DATASET EXTRACT
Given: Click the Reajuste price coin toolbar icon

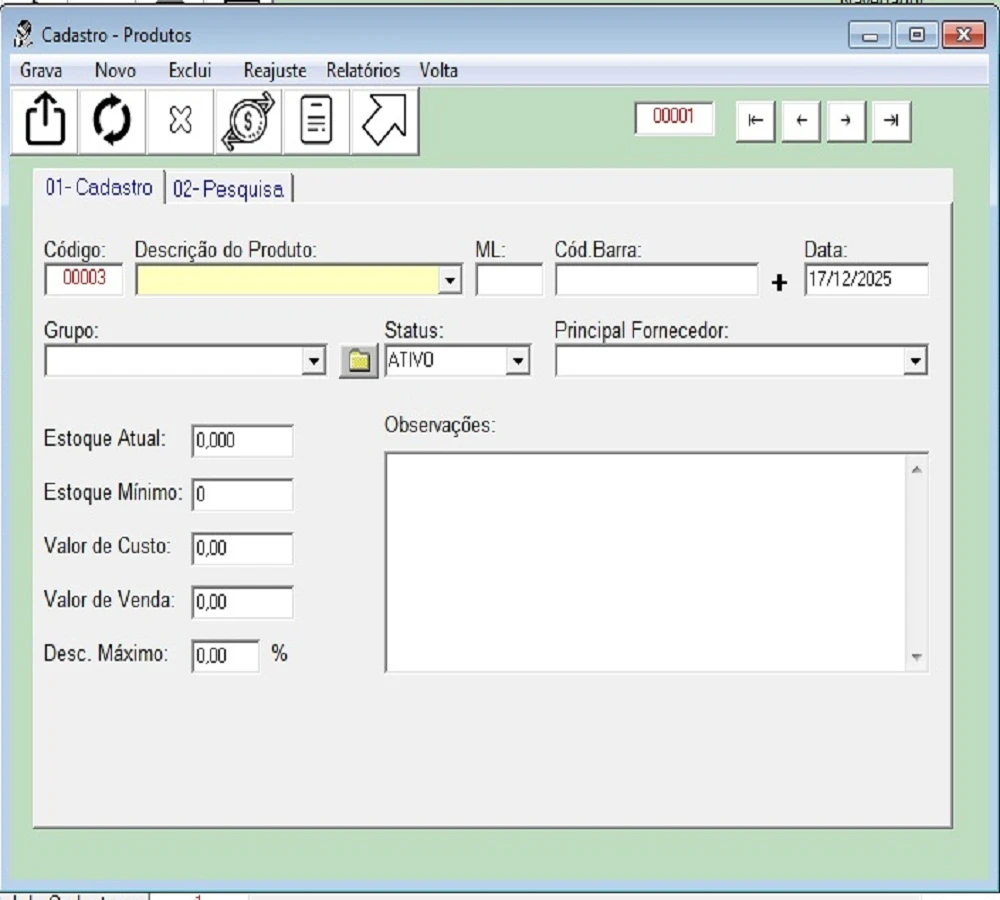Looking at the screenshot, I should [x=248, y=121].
...
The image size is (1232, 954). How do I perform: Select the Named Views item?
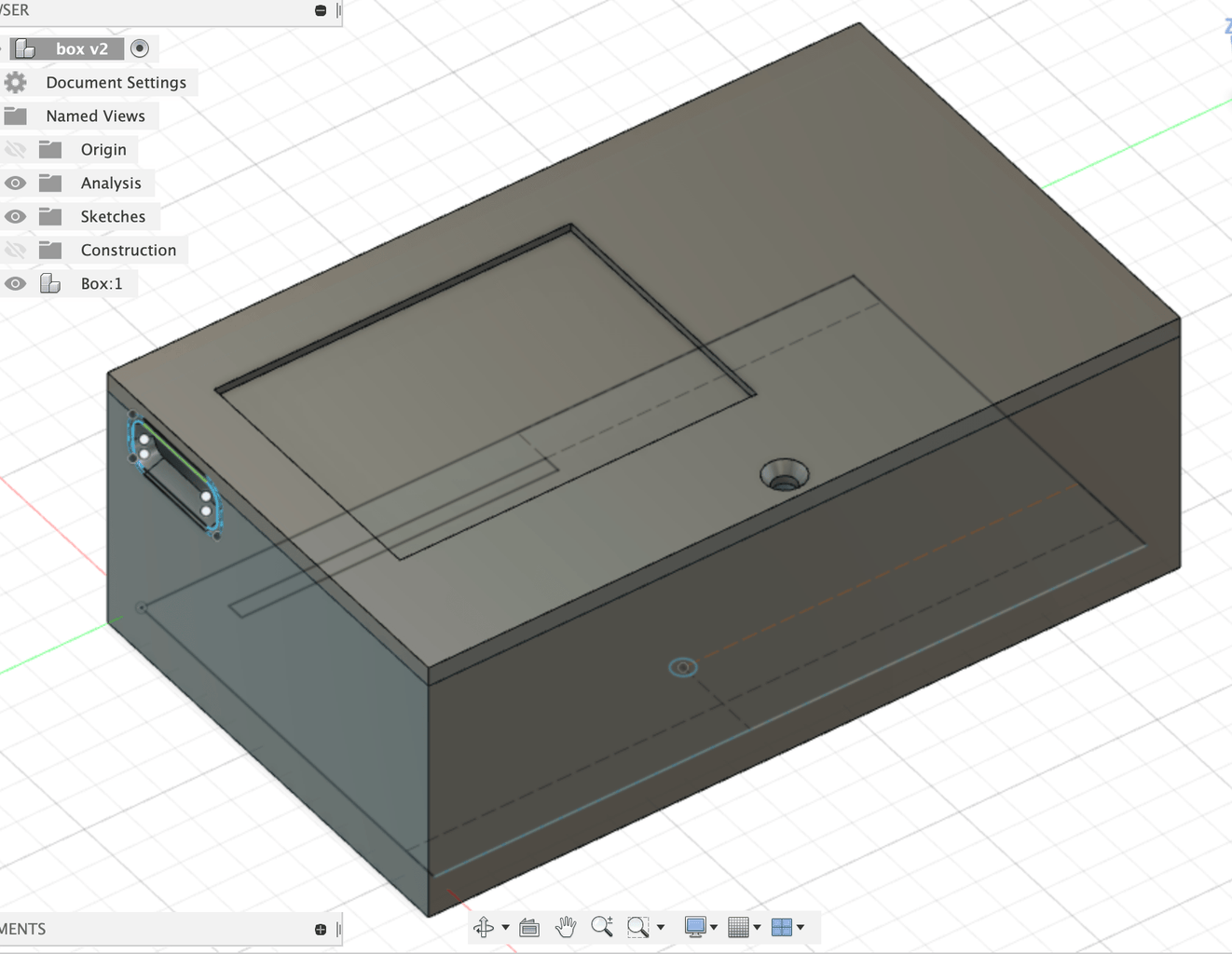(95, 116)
--
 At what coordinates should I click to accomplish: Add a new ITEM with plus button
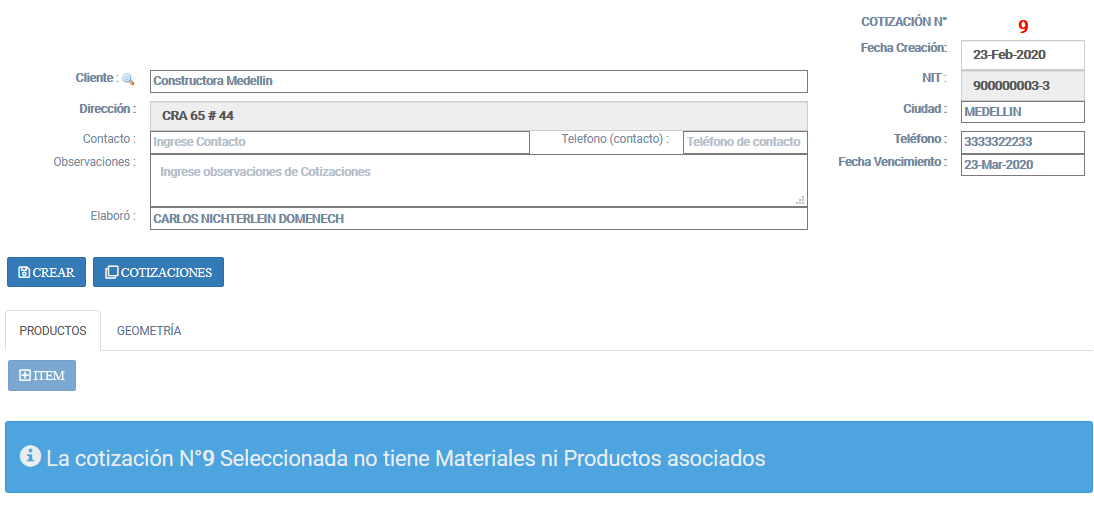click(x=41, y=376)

TASK DIRECTIONS
Retype the part of the listing that opens with the line containing "At what coordinates" and closes with the line containing "click(x=41, y=376)", keeping both lines and leaving the pictures out.

REPLY
 At what coordinates should I click to accomplish: Add a new ITEM with plus button
click(x=41, y=376)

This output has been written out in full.